Infrequent hypermethylation of the PTEN gene in Korean non-small-cell lung cancers

Abstract

CpG islands (CGIs) hypermethylation is implicated in the pathogenesis of many cancers, including lung cancer. The phosphate and tension homolog (PTEN) is a tumor suppressor that controls a variety of biological processes including cell proliferation, growth, migration, and death. The defects in PTEN regulation have a profound impact on carcinogenesis. Herein, we have examined the methylation status of the human PTEN gene in 137 primary non-small-cell lung cancers (NSCLCs) by using a methylation-specific PCR and correlated the results with clinicopathological features. Promoter methylation of the PTEN gene was observed in 5.1%, 2.9%, and 0.0% of three different CpG regions, which were localized at -1460 to -1263, -984 to -848, and -300 to -128 nucleotides upstream of the translation start site, respectively. Reverse transcription-PCR and immunohistochemical analysis showed the methylation of the CGI region at -984 to -848 correlated more accurately with PTEN expression. In addition, no significant correlation was found between PTEN methylation and clinicopathological factors, including the survival rates. These findings suggest that promoter methylation is not an important mechanism for PTEN deregulation in NSCLCs from Koreans.

Figure 1

Representative results of methylation‐specific PCR (MSP) and RT‐PCR analysis of the phosphate and tension homolog (PTEN) gene in non‐small‐cell lung cancer (NSCLC) patients. (A) Map of the PTEN promoter area. Open and closed boxes indicate 5′‐untranslated regions and protein coding domain of the first exon PTEN gene, respectively. +1 indicates the translation start site and the location of the three primer sets is shown. (B) The methylation status of PTEN gene was analyzed by MSP. CpGenome Universal methylated or unmethylated DNA (Chemicon, Temecula, CA, USA) was used as a positive control for the methylated or unmethylated products, respectively.
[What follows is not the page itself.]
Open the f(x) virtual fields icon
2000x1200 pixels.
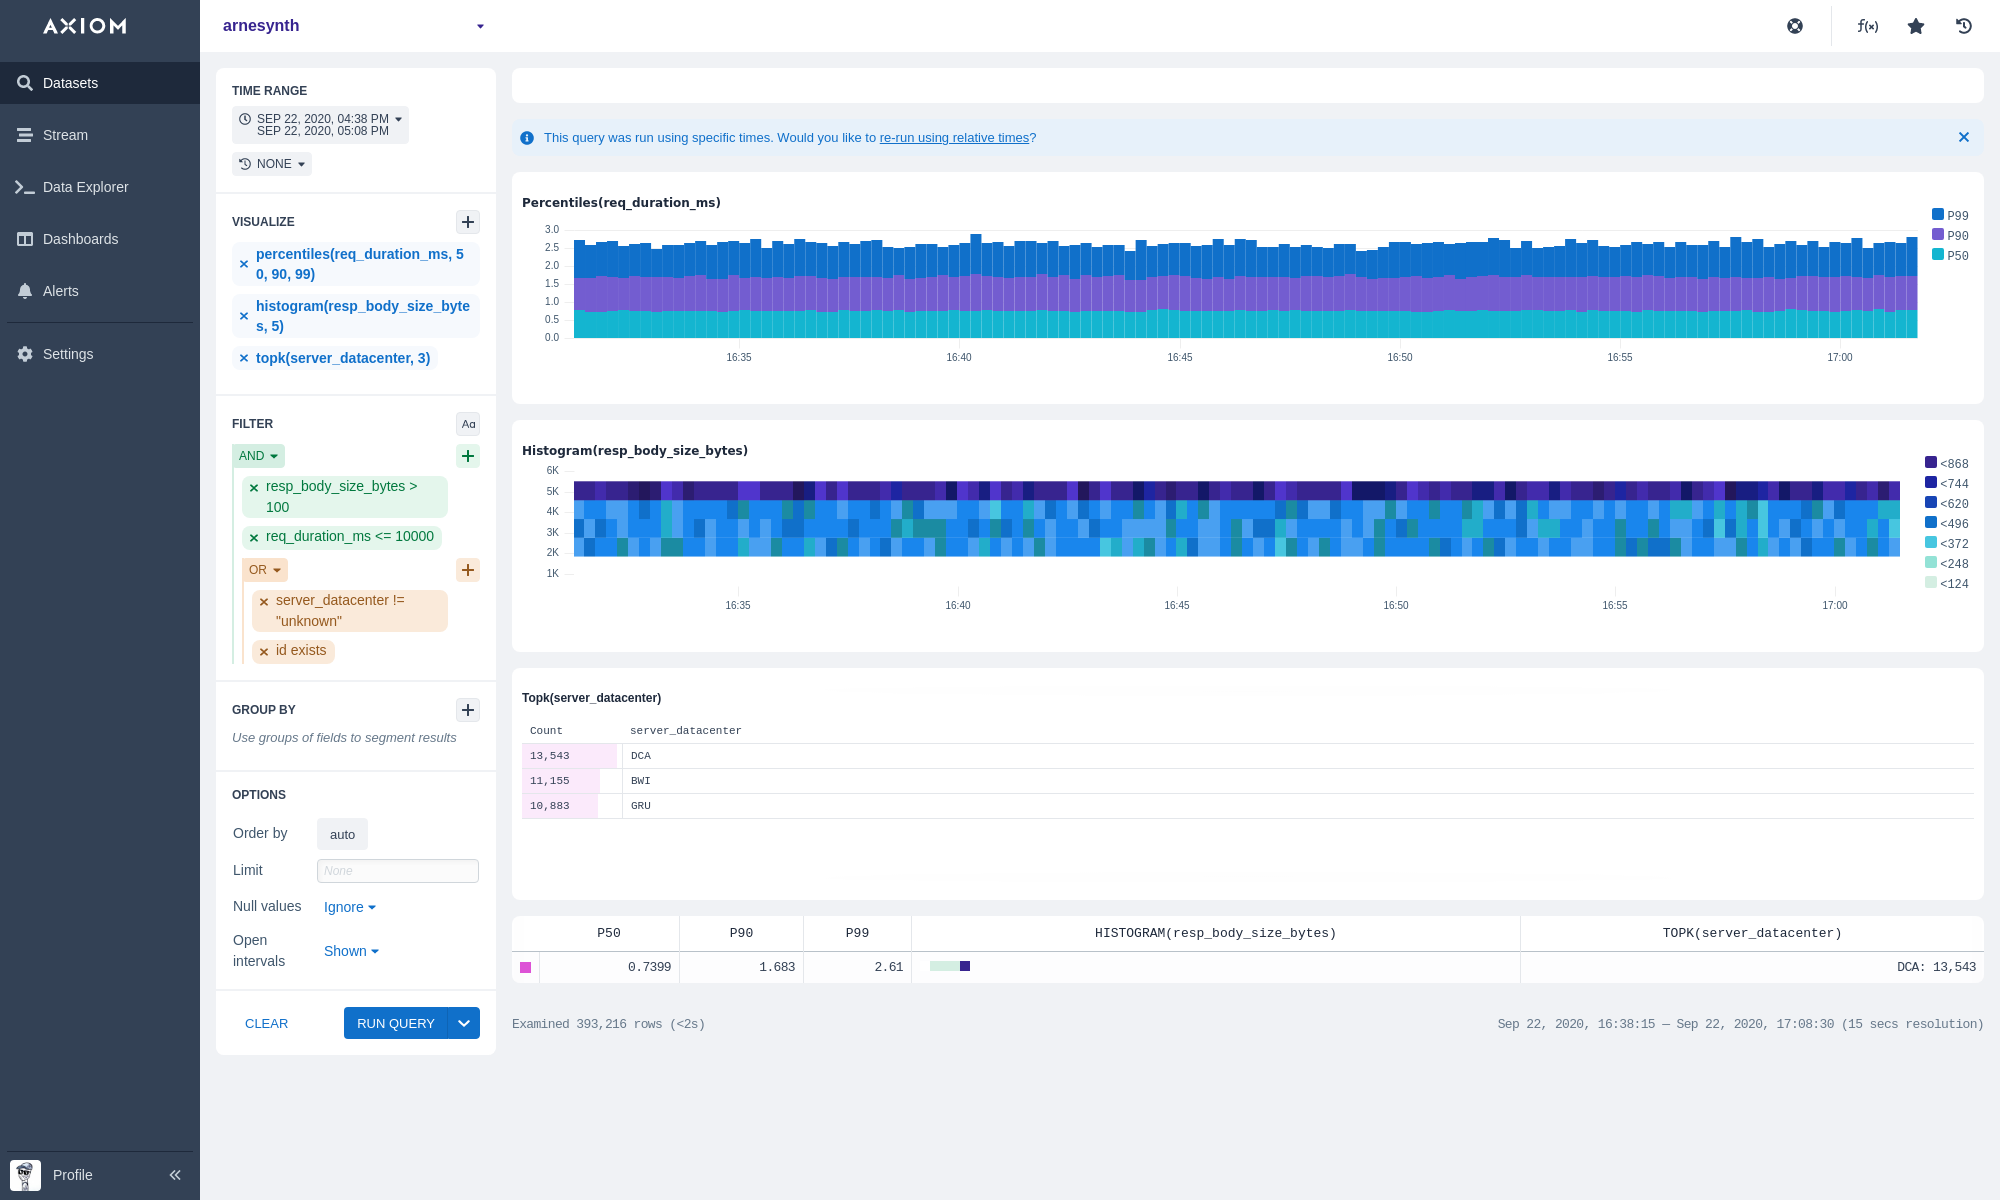1867,26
Water was used as a negative control. N, non‐malignant tissue; T, tumor tissues; U and M, amplified product with primers that recognize the unmethylated or methylated sequences. (C) Expression of PTEN mRNA was performed on primary tissues by RT‐PCR. Amplified products were run on 2% agarose gel and appeared at positions corresponding to base pair lengths. GAPDH was used as an internal loading control.

Figure 2

Methylation‐specific PCR (MSP) and RT‐PCR analysis of the phosphate and tension homolog (PTEN) gene in 12 human lung cancer cell lines. The methylation status (A) and mRNA expression (B) of the PTEN gene was analyzed for 12 cell lines by MSP and RT‐PCR, respectively. (C) Methylation status of region 1 or 3 CGIs and expression of PTEN mRNA after demethylating agent 5‐aza‐2′‐deoxycytidine (5‐AzadC) treatment were examined by MSP and RT‐PCR analysis. (−) indicates vehicle alone treatment; (+) the 20 μm 5‐AzadC treatment for 3 days. The legend is the same as for Fig. 1.

Figure 3

Phosphate and tension homolog (PTEN) expression by immunohistochemistry in tumor and matched nonmalignant lung tissues. Representative photomicrographs of sections of lung tissue stained with a 1:100 dilution of polyclonal anti‐PTEN antibody. Tumor and matching nonmalignant lung tissues with unmethylated region 2 (sample 182 [A,B], sample 328 [E,F]) exhibited strong PTEN staining in the cytoplasm, but PTEN protein was undetectable in tumor tissue with methylation at the region 2 CGI (sample 291 [D]). PTEN expression was also detected in tumor tissue with methylation at the region 1 CGI (sample 182 [B]). Magnification, ×400.